(Task instructions)
Answer these about the Dalton email:
1. Who sent the email, and what is her position?
2. How many alumni were on the committee that met in November 2012?
3. How many alumni did the school contact to apologize personally?

(Excerpt)
^^^^
In response to the media reports yesterday, Dalton’s Head of School, Ellen Stein, sent the following email to the Dalton Community last night:

Dear Dalton Community,

Some of you may have seen recent reports about Dalton in the media. We would like to clarify the facts relative to these reports.

In November 2012, a committee of twelve alumni from one class met to plan their upcoming reunion and to discuss a class reunion gift. In an effort to be sensitive to alumni families and other applicants, as a matter of practice, we do not involve families in one-on-one philanthropic solicitations while they are in the application process. Following the meeting, minutes were sent to the committee that listed eight classmates’ names and their recent admissions history. Three other classmates were listed as being in the admissions process as of November 2012. We apologize for and deeply regret the release of this information.

We are reviewing our protocols to ensure that information about the admissions status of all Dalton families and applicants is protected and remains confidential. We have reached out to apologize personally to those eleven alumni whose names were listed. We greatly value our alumni families and their active engagement in our school community.
^^^^
(Supplied entries)
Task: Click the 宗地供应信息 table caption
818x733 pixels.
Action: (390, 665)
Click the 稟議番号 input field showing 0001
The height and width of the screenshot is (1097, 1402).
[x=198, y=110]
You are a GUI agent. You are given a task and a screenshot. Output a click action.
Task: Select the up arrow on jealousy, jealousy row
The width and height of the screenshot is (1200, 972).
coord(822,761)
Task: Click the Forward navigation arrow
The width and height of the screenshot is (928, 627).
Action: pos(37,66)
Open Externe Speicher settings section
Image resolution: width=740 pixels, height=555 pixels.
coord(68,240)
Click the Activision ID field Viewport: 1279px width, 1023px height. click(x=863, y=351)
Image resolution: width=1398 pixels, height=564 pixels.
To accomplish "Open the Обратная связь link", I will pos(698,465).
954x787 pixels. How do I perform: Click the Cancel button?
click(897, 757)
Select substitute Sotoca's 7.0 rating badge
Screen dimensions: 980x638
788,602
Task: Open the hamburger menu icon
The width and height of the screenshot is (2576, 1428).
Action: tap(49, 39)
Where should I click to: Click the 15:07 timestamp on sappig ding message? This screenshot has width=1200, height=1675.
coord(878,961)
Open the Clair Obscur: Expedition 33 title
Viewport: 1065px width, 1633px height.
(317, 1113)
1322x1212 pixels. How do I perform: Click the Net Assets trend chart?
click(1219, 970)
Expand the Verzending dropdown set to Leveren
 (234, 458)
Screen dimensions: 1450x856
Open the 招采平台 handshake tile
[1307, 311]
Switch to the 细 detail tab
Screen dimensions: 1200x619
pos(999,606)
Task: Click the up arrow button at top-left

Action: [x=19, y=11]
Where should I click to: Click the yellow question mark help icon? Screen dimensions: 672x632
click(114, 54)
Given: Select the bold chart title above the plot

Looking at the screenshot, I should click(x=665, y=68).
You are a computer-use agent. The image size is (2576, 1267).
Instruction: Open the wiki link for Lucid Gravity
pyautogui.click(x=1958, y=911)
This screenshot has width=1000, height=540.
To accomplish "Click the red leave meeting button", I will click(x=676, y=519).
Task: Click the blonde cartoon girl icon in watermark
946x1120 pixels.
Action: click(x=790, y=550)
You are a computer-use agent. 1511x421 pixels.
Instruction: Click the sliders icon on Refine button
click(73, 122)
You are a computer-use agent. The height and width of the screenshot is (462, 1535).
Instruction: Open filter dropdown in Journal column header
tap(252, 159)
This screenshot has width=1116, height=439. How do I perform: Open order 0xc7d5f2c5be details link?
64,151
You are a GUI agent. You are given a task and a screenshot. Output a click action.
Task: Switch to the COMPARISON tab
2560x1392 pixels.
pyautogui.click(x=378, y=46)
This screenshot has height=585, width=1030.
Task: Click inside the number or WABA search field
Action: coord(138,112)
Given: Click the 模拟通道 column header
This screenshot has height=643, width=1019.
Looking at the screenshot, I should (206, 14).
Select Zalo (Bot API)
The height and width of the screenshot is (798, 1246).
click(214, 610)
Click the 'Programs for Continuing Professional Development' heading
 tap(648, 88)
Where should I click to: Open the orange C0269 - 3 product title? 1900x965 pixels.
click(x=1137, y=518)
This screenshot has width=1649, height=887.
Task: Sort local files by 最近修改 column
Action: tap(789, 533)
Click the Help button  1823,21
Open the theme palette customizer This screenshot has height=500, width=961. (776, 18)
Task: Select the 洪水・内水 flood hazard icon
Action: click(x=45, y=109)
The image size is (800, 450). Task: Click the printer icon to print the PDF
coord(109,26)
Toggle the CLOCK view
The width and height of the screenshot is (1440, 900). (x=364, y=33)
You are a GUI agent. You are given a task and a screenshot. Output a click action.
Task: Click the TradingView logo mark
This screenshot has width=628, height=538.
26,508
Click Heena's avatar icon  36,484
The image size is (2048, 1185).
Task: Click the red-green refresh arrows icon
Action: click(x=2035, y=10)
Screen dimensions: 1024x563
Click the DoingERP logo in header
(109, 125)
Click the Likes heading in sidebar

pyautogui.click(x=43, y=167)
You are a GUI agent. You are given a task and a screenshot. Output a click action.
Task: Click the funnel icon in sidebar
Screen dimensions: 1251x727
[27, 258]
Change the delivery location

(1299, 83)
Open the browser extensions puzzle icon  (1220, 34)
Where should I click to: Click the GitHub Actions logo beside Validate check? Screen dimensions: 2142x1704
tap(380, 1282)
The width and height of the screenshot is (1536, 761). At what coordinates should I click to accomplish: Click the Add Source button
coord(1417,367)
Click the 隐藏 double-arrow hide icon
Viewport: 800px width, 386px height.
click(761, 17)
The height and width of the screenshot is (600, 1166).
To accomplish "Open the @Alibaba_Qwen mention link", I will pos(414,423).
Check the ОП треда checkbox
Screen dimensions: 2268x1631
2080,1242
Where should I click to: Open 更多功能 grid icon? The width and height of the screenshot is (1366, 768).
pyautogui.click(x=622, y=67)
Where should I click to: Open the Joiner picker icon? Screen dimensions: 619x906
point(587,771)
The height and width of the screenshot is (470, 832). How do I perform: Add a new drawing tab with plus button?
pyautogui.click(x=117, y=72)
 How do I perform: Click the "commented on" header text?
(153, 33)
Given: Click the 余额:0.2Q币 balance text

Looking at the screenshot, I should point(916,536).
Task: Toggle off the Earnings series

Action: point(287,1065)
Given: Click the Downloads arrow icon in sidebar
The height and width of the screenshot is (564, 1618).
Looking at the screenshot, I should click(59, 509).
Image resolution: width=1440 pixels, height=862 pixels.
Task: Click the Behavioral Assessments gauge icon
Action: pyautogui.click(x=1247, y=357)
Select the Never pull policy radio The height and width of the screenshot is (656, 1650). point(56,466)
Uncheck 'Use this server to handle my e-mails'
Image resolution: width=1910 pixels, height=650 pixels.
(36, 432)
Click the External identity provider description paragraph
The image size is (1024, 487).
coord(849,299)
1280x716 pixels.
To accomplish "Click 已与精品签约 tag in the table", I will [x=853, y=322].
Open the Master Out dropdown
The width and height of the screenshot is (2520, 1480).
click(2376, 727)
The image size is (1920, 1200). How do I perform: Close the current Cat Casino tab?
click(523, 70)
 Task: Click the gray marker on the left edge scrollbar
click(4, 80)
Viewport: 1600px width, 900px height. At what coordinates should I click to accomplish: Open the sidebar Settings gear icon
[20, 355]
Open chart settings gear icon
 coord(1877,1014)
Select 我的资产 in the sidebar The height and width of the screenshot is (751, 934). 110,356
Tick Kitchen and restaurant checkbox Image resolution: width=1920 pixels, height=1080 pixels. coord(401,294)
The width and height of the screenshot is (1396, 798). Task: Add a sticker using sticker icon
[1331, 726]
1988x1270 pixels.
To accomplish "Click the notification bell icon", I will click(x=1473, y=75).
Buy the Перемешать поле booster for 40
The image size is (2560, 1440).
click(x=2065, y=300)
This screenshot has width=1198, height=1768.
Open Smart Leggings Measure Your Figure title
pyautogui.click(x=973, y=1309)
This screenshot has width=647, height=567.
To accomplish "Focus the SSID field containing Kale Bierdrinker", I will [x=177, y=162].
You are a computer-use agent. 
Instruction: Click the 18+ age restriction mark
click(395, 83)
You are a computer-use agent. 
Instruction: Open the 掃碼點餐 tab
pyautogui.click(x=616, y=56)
^^^^
(The solution)
1. Ellen Stein, Dalton's Head of School.
2. Twelve.
3. Eleven.